▶ Exercise requirements:
Output all of the data exactly as it appears, but leave out any pictures it contains.
*** Records shown Section Begins ***
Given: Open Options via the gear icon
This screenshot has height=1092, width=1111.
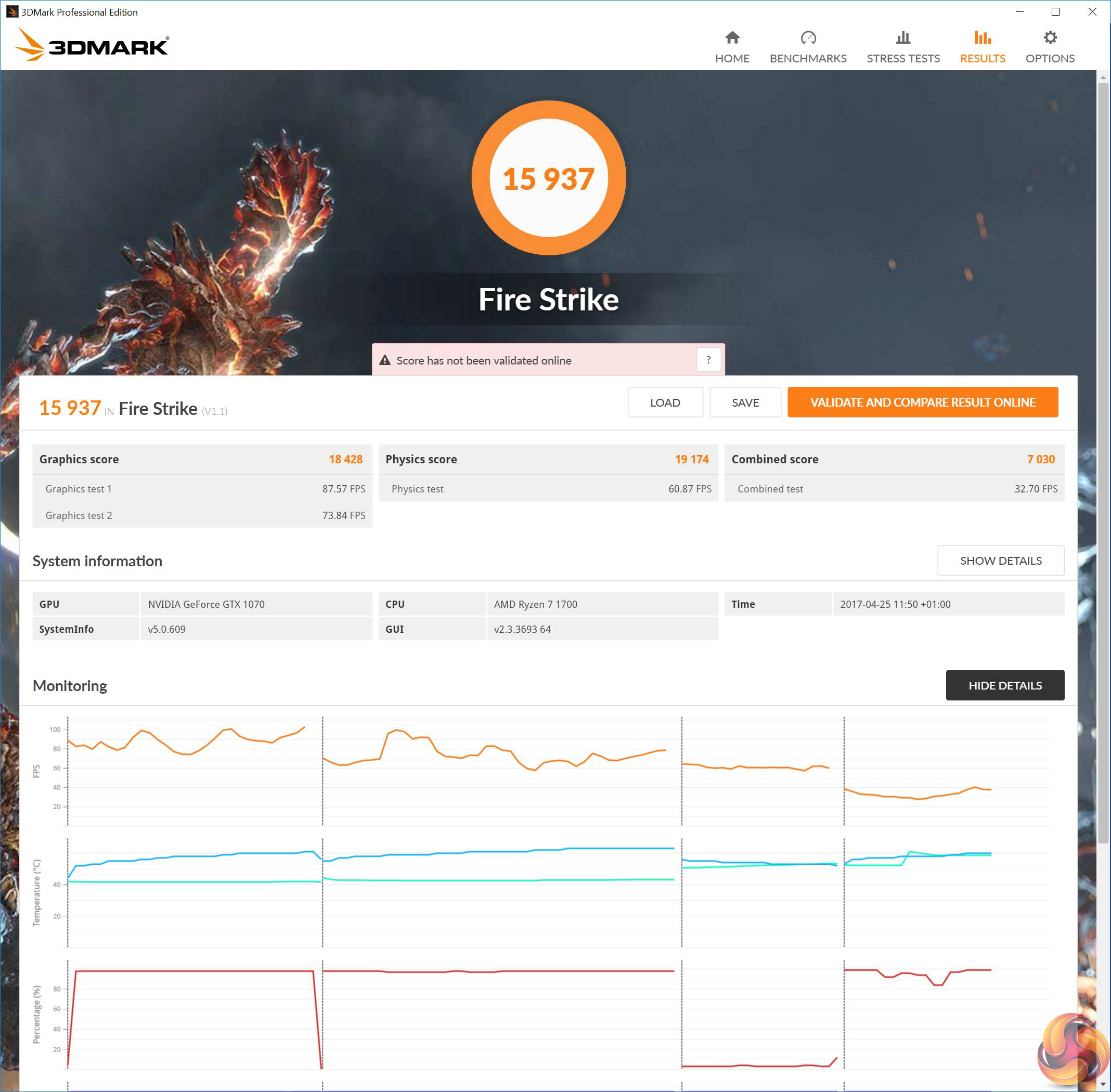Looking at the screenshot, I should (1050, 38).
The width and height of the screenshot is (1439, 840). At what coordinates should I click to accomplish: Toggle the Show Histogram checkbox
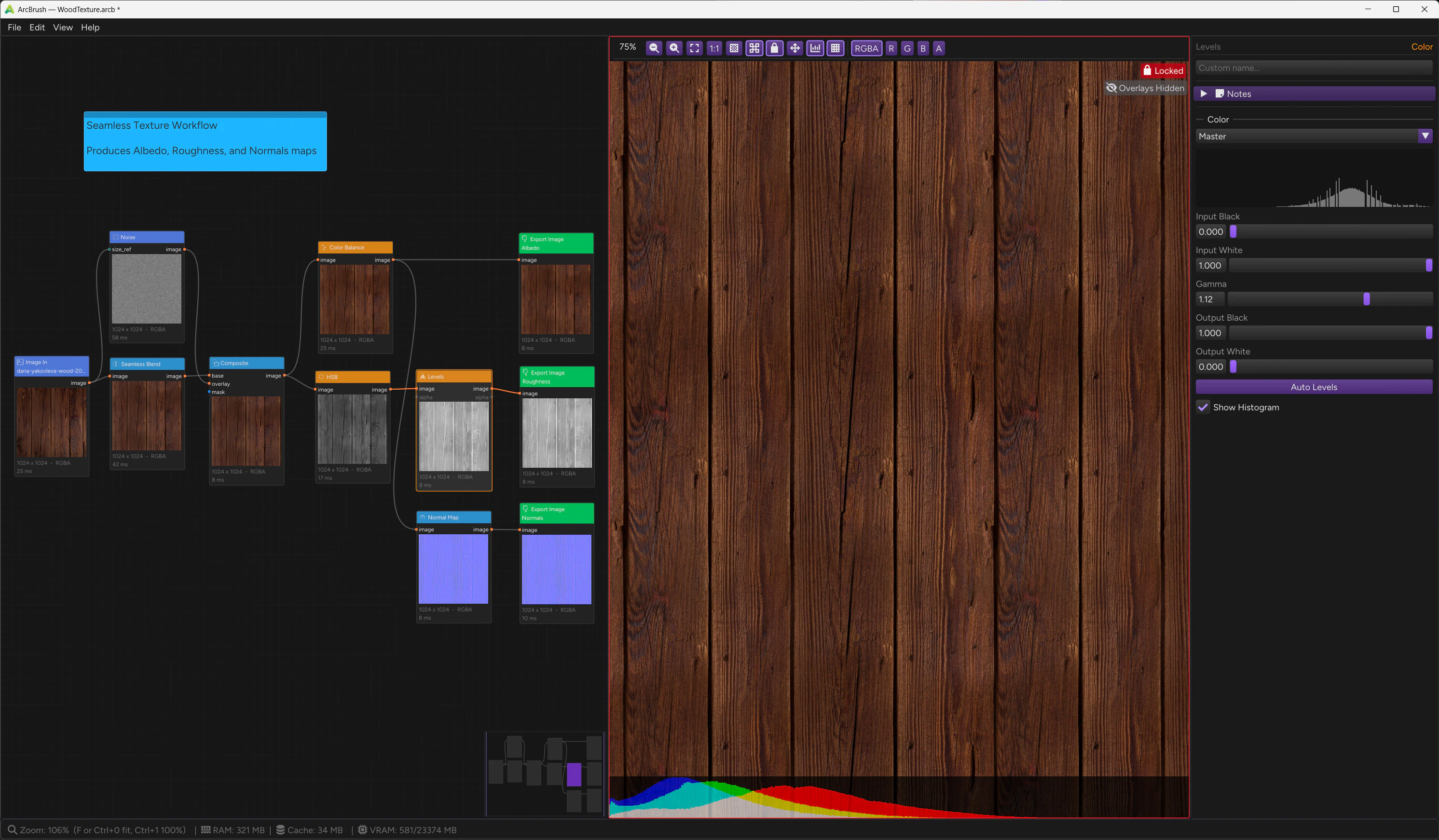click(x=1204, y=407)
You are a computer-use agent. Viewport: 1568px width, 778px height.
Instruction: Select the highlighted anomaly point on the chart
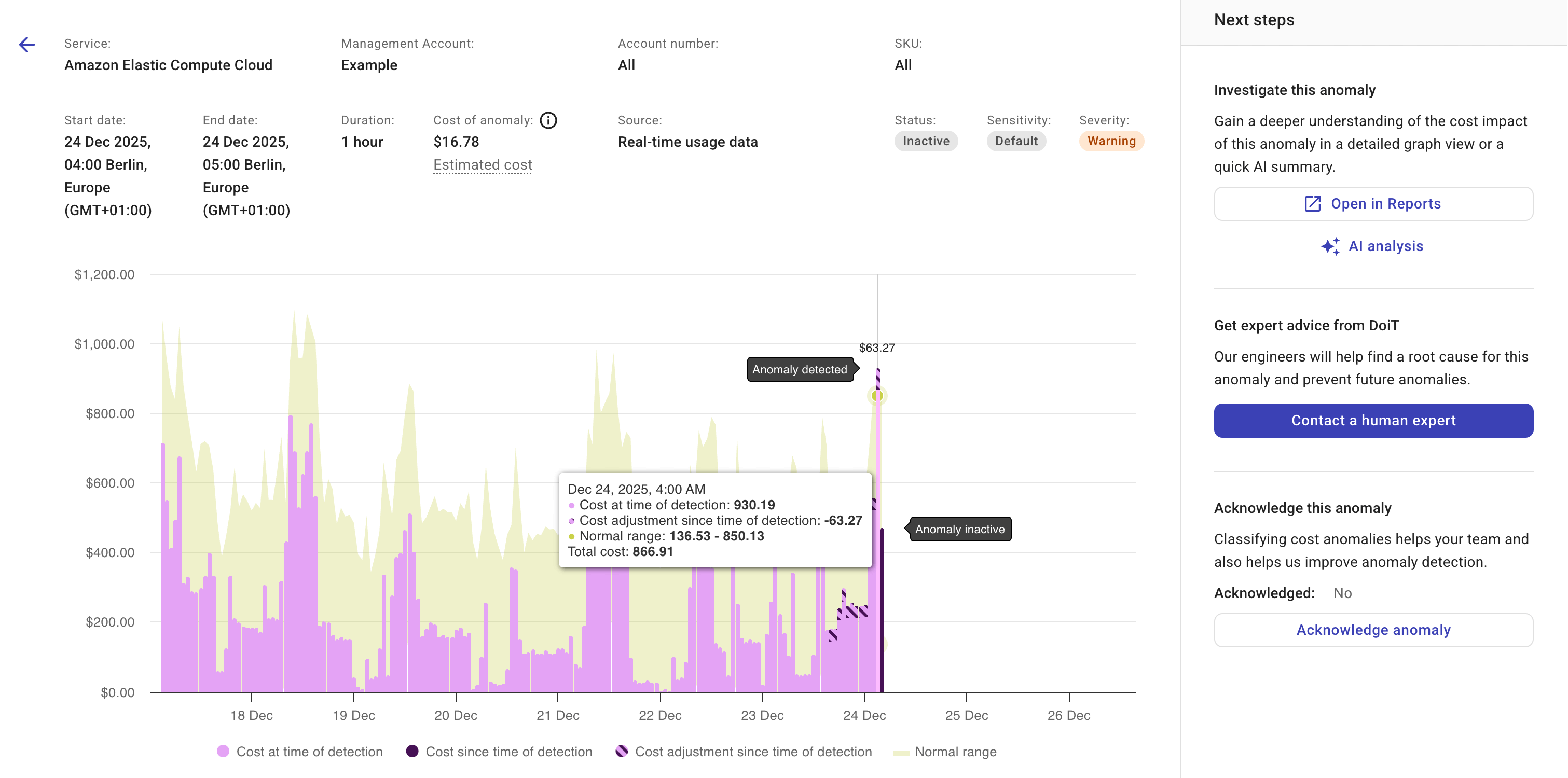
*** Records shown Section Ends ***
▶ Result of the exercise:
Given: Open Options via the gear icon
This screenshot has height=1092, width=1111.
Looking at the screenshot, I should (1050, 38).
The width and height of the screenshot is (1439, 840). At what coordinates should I click to accomplish: Toggle the Show Histogram checkbox
click(x=1204, y=407)
You are a computer-use agent. Viewport: 1568px width, 778px height.
Instruction: Select the highlighted anomaly point on the chart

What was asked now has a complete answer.